PIPEDA Revisions and Consent Paradigm
Charmaine Shaw
October 2016
Note: This submission was contributed by the author to the Office of the Privacy Commissioner of Canada’s Consultation on Consent under PIPEDA.
Disclaimer: The opinions expressed in this document are those of the author(s) and do not necessarily reflect those of the Office of the Privacy Commissioner of Canada.
The discussion paper presents a comprehensive depiction of the issues and provides a detailed set of options for solutions. In the below, I offer my opinion as an individual privacy practitioner.
1. How should PbD be treated in the context of Canada’s privacy law framework? Should this concept merely be encouraged as a desirable aspect of an accountability regime? Or should it become a legislated requirement as it will soon be in Europe?
I think there is a lot of merit in standardizing privacy practices across jurisdictions and that legislating PbD would be in keeping with this. Although privacy by design is encouraged, organizations are not inclined to ‘do the right thing’, especially if it entails additional cost, unless there is an incentive. The role of Privacy Commissioner tends to be reactive and the result is that Privacy Regulators tend to chase, as opposed to lead, industry practice. PIAs are very useful tools but the onus (and expense) is on the organization/company that implements/purchases a technology whereas the owner of the technology should ensure built-in privacy protections and the purchaser should be held accountable for implementation in a privacy-protecting manner. Actor: Legislators
2. Is there a workable, risk-based approach that can vary the stringency of the consent requirement with the risk of re-identifiability of data?

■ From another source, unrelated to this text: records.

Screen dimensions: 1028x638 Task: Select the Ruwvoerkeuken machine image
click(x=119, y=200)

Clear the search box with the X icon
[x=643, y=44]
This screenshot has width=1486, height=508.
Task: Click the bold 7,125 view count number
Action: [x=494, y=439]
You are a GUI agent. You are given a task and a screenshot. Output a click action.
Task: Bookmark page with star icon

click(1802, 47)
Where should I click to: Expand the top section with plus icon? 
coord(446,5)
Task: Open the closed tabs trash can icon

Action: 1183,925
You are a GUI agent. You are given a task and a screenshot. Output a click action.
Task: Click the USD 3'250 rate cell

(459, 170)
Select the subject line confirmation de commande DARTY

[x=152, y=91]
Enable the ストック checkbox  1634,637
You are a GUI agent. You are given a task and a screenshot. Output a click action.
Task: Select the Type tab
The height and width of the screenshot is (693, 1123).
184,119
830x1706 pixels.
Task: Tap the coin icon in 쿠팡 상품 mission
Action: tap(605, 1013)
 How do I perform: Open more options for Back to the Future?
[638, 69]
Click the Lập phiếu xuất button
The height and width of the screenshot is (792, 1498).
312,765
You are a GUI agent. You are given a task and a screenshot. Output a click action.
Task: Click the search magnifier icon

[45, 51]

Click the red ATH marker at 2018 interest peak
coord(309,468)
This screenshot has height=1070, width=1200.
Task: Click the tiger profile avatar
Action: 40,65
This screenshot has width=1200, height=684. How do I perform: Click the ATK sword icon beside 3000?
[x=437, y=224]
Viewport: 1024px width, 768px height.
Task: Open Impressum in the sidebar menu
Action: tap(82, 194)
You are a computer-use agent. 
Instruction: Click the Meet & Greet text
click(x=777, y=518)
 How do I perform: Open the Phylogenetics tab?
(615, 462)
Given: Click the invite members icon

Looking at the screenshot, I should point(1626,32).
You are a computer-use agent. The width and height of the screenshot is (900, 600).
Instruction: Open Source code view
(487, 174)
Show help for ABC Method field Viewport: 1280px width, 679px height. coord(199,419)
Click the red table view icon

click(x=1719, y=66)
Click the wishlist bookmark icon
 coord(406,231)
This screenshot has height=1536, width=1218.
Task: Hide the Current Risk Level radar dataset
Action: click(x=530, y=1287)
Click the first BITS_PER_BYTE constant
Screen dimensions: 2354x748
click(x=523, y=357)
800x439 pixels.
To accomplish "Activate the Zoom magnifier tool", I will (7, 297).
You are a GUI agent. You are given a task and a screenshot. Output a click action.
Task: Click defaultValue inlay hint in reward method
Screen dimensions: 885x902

I think this is an area where there should be ‘no-go zones’ and wherein privacy protections should be aligned with risk of re-identification. Contractual agreements would also need to be part of the solution. As has been stated, true de-identification of data may not be feasible but there are degrees of data sensitivity and probabilities of re-identification that should be considered. Actor: Regulators
3. Could sectoral codes of practice indeed enhance consent and/or privacy protection?
Yes, I think that codes of practice could be employed to ensure that uses of information would be restricted to those authorized within privacy legislation. Organizations are competitive in nature – and need to be, in order to thrive. However, this leads to organizations being incentivized to copy what their competitors are doing as opposed to being incentivized to ‘do the right thing’. Actor: Organizations.
4. Should Consumer’s Ethics Boards be established?
Yes, I think that Consumer’s Ethics Boards, similar to Research Ethics Boards should be established to perform the role of sanctioning collections, uses and/or disclosures of information contemplated by organizations. The Boards should be comprised of privacy officers and representatives of the public and should be funded either by government or a funding source that consists in pots of fees collected from participating organizations. Actor: Individuals.
These measures will serve to decrease the burden of discovery and accountability from the consumer to the organization but should replace the requirement for consent. Privacy Commissioners should have increased power and should audit privacy compliance as opposed to relying on complaints.
Thank you for the opportunity to provide feedback on this important aspect of privacy legislation.